Fast Minimization of Expected Logarithmic Loss via Stochastic Dual Averaging

Chung-En Tsai,Hao-Chung Cheng,Yen-Huan Li
2024-03-11
Abstract:Consider the problem of minimizing an expected logarithmic loss over either the probability simplex or the set of quantum density matrices. This problem includes tasks such as solving the Poisson inverse problem, computing the maximum-likelihood estimate for quantum state tomography, and approximating positive semi-definite matrix permanents with the currently tightest approximation ratio. Although the optimization problem is convex, standard iteration complexity guarantees for first-order methods do not directly apply due to the absence of Lipschitz continuity and smoothness in the loss function. In this work, we propose a stochastic first-order algorithm named $B$-sample stochastic dual averaging with the logarithmic barrier. For the Poisson inverse problem, our algorithm attains an $\varepsilon$-optimal solution in $\smash{\tilde{O}}(d^2/\varepsilon^2)$ time, matching the state of the art, where $d$ denotes the dimension. When computing the maximum-likelihood estimate for quantum state tomography, our algorithm yields an $\varepsilon$-optimal solution in $\smash{\tilde{O}}(d^3/\varepsilon^2)$ time. This improves on the time complexities of existing stochastic first-order methods by a factor of $d^{\omega-2}$ and those of batch methods by a factor of $d^2$, where $\omega$ denotes the matrix multiplication exponent. Numerical experiments demonstrate that empirically, our algorithm outperforms existing methods with explicit complexity guarantees.

■ Short exercise: Please explain, based on the abstract on minimizing expected logarithmic loss, why standard iteration complexity guarantees for first-order methods do not directly apply to this problem even though it is convex.

■ Collected data:
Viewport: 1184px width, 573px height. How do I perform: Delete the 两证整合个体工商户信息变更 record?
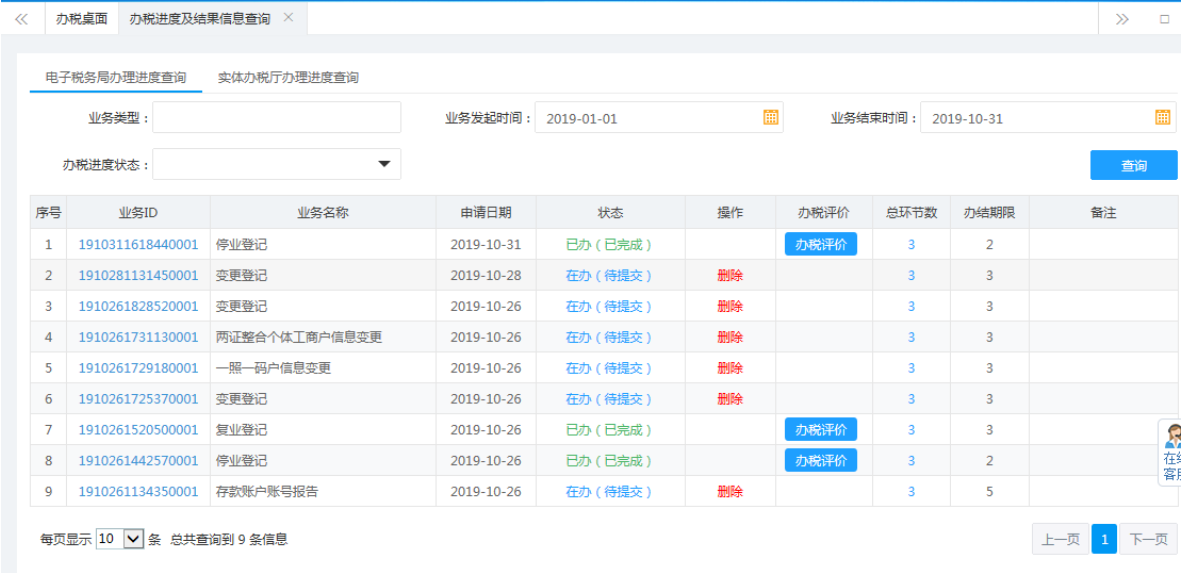tap(730, 338)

■ Exercise result: The loss function is neither Lipschitz continuous nor smooth. Standard iteration complexity guarantees for first-order methods depend on those properties, so they do not directly apply here despite the problem's convexity.